Chronic pyelonephritis is responsible for 10% of end-stage renal disease (ESRD) in adults. Although it accounts for a significant number of people with ESRD, renal insufficiency is a distinctly uncommon sequela of UTI, a very common pediatric illness. For a long time we have believed that the risk of renal scarring, the precursor of renal insufficiency and/or hypertension, is greatest in the first 2-3 years of life.

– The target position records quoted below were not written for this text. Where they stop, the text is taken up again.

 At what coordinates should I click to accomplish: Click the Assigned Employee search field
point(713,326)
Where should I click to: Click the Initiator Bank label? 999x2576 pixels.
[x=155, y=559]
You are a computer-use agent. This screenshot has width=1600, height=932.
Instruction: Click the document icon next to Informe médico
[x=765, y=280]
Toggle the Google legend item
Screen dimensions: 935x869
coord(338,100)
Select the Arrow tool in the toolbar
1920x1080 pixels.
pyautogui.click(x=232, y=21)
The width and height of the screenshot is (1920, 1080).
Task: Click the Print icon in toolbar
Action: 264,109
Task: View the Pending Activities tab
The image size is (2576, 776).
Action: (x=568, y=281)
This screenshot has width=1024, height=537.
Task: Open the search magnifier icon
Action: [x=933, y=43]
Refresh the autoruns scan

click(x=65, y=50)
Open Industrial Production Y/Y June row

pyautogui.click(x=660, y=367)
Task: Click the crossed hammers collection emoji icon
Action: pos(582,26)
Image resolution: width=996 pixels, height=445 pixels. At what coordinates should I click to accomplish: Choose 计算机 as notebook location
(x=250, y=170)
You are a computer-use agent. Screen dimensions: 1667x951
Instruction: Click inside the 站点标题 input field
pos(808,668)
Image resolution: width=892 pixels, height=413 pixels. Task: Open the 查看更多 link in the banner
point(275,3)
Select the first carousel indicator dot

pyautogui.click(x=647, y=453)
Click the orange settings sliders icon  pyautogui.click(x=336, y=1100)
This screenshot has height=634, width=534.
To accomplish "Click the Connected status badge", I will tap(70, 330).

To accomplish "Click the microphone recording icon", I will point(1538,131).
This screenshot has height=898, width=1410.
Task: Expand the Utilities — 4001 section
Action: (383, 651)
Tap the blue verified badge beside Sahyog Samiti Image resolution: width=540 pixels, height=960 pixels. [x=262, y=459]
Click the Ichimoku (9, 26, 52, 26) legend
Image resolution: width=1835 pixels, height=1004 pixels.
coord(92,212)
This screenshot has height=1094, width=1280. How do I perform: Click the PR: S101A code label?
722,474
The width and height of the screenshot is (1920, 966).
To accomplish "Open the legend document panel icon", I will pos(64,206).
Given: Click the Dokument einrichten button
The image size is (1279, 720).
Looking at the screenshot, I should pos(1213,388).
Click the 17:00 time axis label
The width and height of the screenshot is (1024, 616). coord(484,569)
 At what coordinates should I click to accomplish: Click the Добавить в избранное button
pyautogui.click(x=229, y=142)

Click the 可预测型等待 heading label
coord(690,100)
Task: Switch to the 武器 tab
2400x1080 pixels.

Now along comes a study that seriously questions these commonly held beliefs. However, before we begin to change our approach to children with febrile UTIs and what we tell their families, there are several qualifications and limitations to the Benador study. First, the method of scar detection is DMSA scintigraphy, which is much more sensitive than ultrasonography or intravenous urography and may detect areas of mild scarring that are of no clinical, long-term significance. DMSA scanning is also very expensive and should not be used routinely, either to diagnose renal parenchymal infection or to replace serial ultrasonography to monitor renal growth and/or scar formation. Since the patients were followed for only two months, there are no data on impaired renal function, elevated blood pressure, or progressive scarring. Thus, there may be large discrepancy between DMSA-determined scarring and meaningful renal sequelae. Second, urine culture results were based on arguable clinical criteria, including bagged specimens, that may have led to over-diagnosis of UTIs in infants. Third, it is probably not accurate, and therefore not useful, to separate a group of patients with "documented first UTIs" when the cohort is determined by history alone. Another aspect of the study open to criticism is the large variability in the duration of treatment: 7-21 days. These concerns notwithstanding, the finding of frequent scarring after UTI, particularly in the age group over 5 years old, is impressive and worrisome and justifies the authors’ emphasis on doing everything we can to promptly diagnose and treat and preferably to prevent recurrent episodes of pyelonephritis.